Department of Biomedical Engineering, University of Minnesota, Minneapolis, MN 55455, USA.
Department of Biomedical Engineering, University of Minnesota, Minneapolis, MN 55455, USA.
Trends Cell Biol. 2018 Dec;28(12):1030-1048. doi: 10.1016/j.tcb.2018.09.002. Epub 2018 Oct 8.
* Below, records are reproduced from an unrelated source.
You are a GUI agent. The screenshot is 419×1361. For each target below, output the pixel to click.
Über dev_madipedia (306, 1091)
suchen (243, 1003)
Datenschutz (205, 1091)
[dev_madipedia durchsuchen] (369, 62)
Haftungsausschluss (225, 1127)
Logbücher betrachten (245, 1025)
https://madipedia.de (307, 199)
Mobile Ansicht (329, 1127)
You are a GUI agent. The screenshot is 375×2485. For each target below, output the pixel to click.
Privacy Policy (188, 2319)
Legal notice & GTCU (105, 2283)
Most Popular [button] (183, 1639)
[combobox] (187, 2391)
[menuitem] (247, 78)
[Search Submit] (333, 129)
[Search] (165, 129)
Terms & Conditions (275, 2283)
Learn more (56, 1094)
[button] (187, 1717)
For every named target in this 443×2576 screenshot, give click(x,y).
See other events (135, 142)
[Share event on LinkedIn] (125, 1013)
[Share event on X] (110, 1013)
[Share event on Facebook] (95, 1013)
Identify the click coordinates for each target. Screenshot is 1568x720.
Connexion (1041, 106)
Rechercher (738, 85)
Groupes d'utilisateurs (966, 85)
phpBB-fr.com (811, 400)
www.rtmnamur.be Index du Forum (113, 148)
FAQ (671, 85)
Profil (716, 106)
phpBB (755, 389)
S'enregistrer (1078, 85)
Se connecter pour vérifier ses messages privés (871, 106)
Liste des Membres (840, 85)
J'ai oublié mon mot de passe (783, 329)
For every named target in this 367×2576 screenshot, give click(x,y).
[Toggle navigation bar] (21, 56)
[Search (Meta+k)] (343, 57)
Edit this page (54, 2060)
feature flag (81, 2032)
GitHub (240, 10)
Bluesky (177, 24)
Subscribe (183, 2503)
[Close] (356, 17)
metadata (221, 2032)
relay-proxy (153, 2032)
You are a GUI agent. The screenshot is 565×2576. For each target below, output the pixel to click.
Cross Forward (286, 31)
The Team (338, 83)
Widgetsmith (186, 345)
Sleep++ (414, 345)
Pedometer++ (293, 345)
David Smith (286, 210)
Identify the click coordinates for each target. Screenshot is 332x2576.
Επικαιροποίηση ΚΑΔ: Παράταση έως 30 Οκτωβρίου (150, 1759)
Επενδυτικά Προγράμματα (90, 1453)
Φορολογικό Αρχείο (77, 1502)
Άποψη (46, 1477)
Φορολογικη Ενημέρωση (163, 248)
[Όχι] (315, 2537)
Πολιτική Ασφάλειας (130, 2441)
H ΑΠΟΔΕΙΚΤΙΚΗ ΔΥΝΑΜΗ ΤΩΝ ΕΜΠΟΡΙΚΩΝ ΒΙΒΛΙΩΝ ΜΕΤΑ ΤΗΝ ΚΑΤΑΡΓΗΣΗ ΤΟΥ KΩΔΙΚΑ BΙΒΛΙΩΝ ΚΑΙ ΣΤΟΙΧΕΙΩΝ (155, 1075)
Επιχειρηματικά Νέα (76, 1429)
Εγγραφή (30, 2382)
Cells have traditionally been characterized using expression levels of a few proteins that are thought to specify phenotype. This requires a priori selection of proteins, which can introduce descriptor bias, and neglects the wealth of additional molecular information nested within each cell in a population, which often makes these sparse descriptors qualitative. Recently, more unbiased and quantitative cell characterization has been made possible by new high-throughput, information-dense experimental approaches and data-driven computational methods. This review discusses such quantitative descriptors in the context of three central concepts of cell identity: definition, creation, and stability. Collectively, these concepts are essential for constructing quantitative phenotypic landscapes, which will enhance our understanding of cell biology and facilitate cell engineering for research and clinical applications.
细胞传统上是通过一些被认为能指定表型的蛋白质的表达水平来表征的。这需要对蛋白质进行先验选择,这可能会引入描述符偏差,并且忽略了群体中每个细胞内嵌套的大量其他分子信息,而这些信息通常使这些稀疏的描述符具有定性。最近,通过新的高通量、信息密集型实验方法和数据驱动的计算方法,实现了更无偏和定量的细胞表征。这篇综述讨论了这些定量描述符在细胞身份的三个核心概念的背景下:定义、创建和稳定性。总的来说,这些概念对于构建定量表型景观是必不可少的,这将增强我们对细胞生物学的理解,并为研究和临床应用促进细胞工程。